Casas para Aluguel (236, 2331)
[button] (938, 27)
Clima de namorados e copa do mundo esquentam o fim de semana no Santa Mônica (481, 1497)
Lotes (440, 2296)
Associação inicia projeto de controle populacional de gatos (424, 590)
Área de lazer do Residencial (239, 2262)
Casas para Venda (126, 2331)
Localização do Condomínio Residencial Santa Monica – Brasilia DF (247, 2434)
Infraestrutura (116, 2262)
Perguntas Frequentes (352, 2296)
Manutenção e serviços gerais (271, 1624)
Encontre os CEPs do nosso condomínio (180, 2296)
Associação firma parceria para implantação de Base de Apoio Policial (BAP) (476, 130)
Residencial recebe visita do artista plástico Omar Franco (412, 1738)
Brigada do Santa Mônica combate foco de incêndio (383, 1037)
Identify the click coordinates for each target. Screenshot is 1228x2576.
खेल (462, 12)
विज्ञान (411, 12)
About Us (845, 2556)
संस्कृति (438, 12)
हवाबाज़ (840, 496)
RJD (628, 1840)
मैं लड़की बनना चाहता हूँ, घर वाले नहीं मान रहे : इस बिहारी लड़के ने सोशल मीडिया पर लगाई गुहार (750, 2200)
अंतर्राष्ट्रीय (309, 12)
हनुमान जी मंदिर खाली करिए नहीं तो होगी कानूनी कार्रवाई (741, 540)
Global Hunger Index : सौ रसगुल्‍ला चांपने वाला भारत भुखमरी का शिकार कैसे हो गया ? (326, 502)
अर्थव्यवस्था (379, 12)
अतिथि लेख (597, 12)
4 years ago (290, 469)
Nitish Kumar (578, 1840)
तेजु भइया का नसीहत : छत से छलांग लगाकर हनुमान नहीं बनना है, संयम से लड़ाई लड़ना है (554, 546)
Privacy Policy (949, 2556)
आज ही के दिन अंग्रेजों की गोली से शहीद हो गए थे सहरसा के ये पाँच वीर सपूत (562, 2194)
_ _ _ _ _ _ _
> _The task_: Every record must appear in the answer exactly as it does above.

> _Solved problem_:
Casas para Aluguel (236, 2331)
[button] (938, 27)
Clima de namorados e copa do mundo esquentam o fim de semana no Santa Mônica (481, 1497)
Lotes (440, 2296)
Associação inicia projeto de controle populacional de gatos (424, 590)
Área de lazer do Residencial (239, 2262)
Casas para Venda (126, 2331)
Localização do Condomínio Residencial Santa Monica – Brasilia DF (247, 2434)
Infraestrutura (116, 2262)
Perguntas Frequentes (352, 2296)
Manutenção e serviços gerais (271, 1624)
Encontre os CEPs do nosso condomínio (180, 2296)
Associação firma parceria para implantação de Base de Apoio Policial (BAP) (476, 130)
Residencial recebe visita do artista plástico Omar Franco (412, 1738)
Brigada do Santa Mônica combate foco de incêndio (383, 1037)
Identify the click coordinates for each target. Screenshot is 1228x2576.
खेल (462, 12)
विज्ञान (411, 12)
About Us (845, 2556)
संस्कृति (438, 12)
हवाबाज़ (840, 496)
RJD (628, 1840)
मैं लड़की बनना चाहता हूँ, घर वाले नहीं मान रहे : इस बिहारी लड़के ने सोशल मीडिया पर लगाई गुहार (750, 2200)
अंतर्राष्ट्रीय (309, 12)
हनुमान जी मंदिर खाली करिए नहीं तो होगी कानूनी कार्रवाई (741, 540)
Global Hunger Index : सौ रसगुल्‍ला चांपने वाला भारत भुखमरी का शिकार कैसे हो गया ? (326, 502)
अर्थव्यवस्था (379, 12)
अतिथि लेख (597, 12)
4 years ago (290, 469)
Nitish Kumar (578, 1840)
तेजु भइया का नसीहत : छत से छलांग लगाकर हनुमान नहीं बनना है, संयम से लड़ाई लड़ना है (554, 546)
Privacy Policy (949, 2556)
आज ही के दिन अंग्रेजों की गोली से शहीद हो गए थे सहरसा के ये पाँच वीर सपूत (562, 2194)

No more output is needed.